I keep going back to Jason Brownlee’s book (ebook) Deep Learning Time Series Forecasting that I mentioned finding in my collection some time back. He covers pretty much the same content as the Deep Learning for Time Series Cookbook, but I just prefer his style. He does use Tensorflow instead of Pytorch, but I’ve decided to handle that by simply trying to write his code using Pytorch. I don’t think the conversion should be too difficult. I’m just going to confuse myself (and my computer) if I try to use two ML frameworks. I’ve already run into problems with TF after installing the GPU version of PyTorch, something about something can’t be registered because something else already is.
Anyway, Jason has an eight step process before starting any ML project, so I’ll have a go at that here.
- Inputs vs Outputs
- Endogenous vs Exogenous
- Regression vs Classification
- Structured vs Unstructured
- Univariate vs Multivariate
- Single-step vs Multi-step
- Static vs Dynamic
- Contiguous vs Discontiguous
1. Inputs vs. Outputs
Output is some measure of price change for the following day, either price or something related to it such as return or log return or some other derivative of price, or rather, price change from the ‘current’ day. The inputs here will be some number of previous prices/returns/log returns from historical data. Some testing will probably be required to find an appropriate number of previous values.
2. Endogenous vs. Exogenous
Previous days prices are endogenous. An exogenous input could be something like the Fear and Greed Index, which is not directly related to BTC price data. At the outset I don”t intend to use exogenous data, although I may include that after preliminary investigations.
3. Regression vs. Classification
I’ve thought about making this a classification problem, such as whether the outcome is ‘good’ or ‘bad’ by some criterion, such as achieving a return of at least 2% over the next five days, but for starters I’ll just stick to a regression problem as it’s a bit less complicated and this is a learning exercise. Keep it Simple, Stupid (aka the KISS principle).
4. Unstructured vs. Structured
This refers to any obvious patterns, such as seasonality. With BTC there is a four year boom and bust cycle on top of a general uptrend, but these occur over a relatively long timeframe and you don’t really see it in, say, a year’s worth of data.
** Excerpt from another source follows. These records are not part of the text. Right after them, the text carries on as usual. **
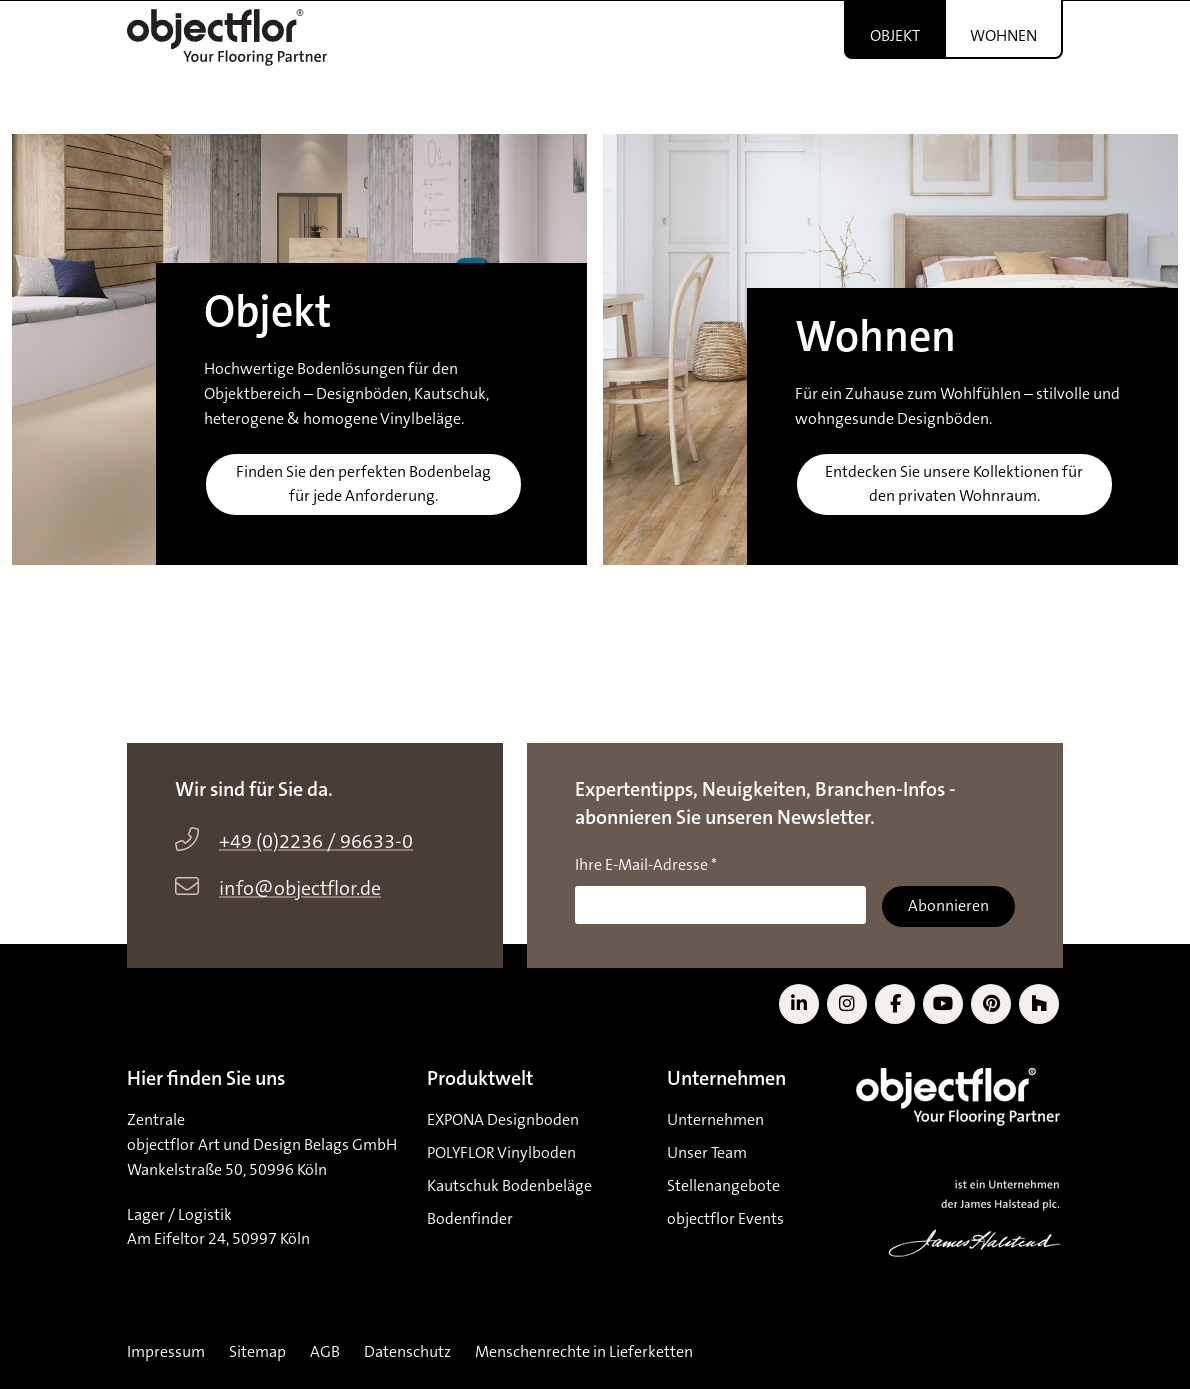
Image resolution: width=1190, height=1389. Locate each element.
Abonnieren (948, 906)
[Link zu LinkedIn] (799, 1004)
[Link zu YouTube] (943, 1004)
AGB (325, 1352)
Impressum (166, 1352)
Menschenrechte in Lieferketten (584, 1352)
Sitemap (257, 1352)
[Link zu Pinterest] (991, 1004)
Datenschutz (407, 1352)
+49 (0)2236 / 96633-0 (316, 842)
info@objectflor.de (300, 889)
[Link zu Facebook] (895, 1004)
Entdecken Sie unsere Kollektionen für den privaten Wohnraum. (954, 484)
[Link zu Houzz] (1039, 1004)
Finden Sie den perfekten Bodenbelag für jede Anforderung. (363, 484)
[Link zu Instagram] (847, 1004)
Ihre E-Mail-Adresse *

Besides, if I work with returns instead of raw prices there is no such trend, although there may be seasonality (generally positive returns then generally negative returns over four years).
5. Univariate vs. Multivariate
For my initial experiment I’ll be using only the daily close prices (or returns calculated from those), so univariate. Further down the track I will probably include additional input variables. I wonder if using lags of the close price is considered a multivariate input?
6. Single-step vs. Multi-step
I’ll just be looking to predict the following day’s price, so single-step. I wonder if turning this into a classification problem that uses some aggregate of multiple following days to determine the class, such as I mentioned in point 3 above, would make this a multi-step problem.
7. Static vs. Dynamic
If I was actually using a model produced in this exercise in some useful way I would anticipate updating the data and the model on a regular basis, hence a dynamic problem. While I’m exploring, however, I’ll stick with the data I have so fair comparisons can be made between various models.
8. Contiguous vs. Discontiguous
Crypto data is very contiguous. Exchanges trade 24/7. More so than equities exchanges which trade only a few hours per day, and not on weekends or public holidays. No more annualizing statistics by multiplying by square root of 252, because that’s ‘the number of trading days in a year’. Root 365.25 is the new norm.
How helpful has this exercise been? For this initial project, not very, but I’m going with all the vanilla options. It will probably be more useful when things get more complicated.
ETA: I’ve just found an article on Jason’s website about using an LSTM with PyTorch for time series prediction. Mirabile Dictu!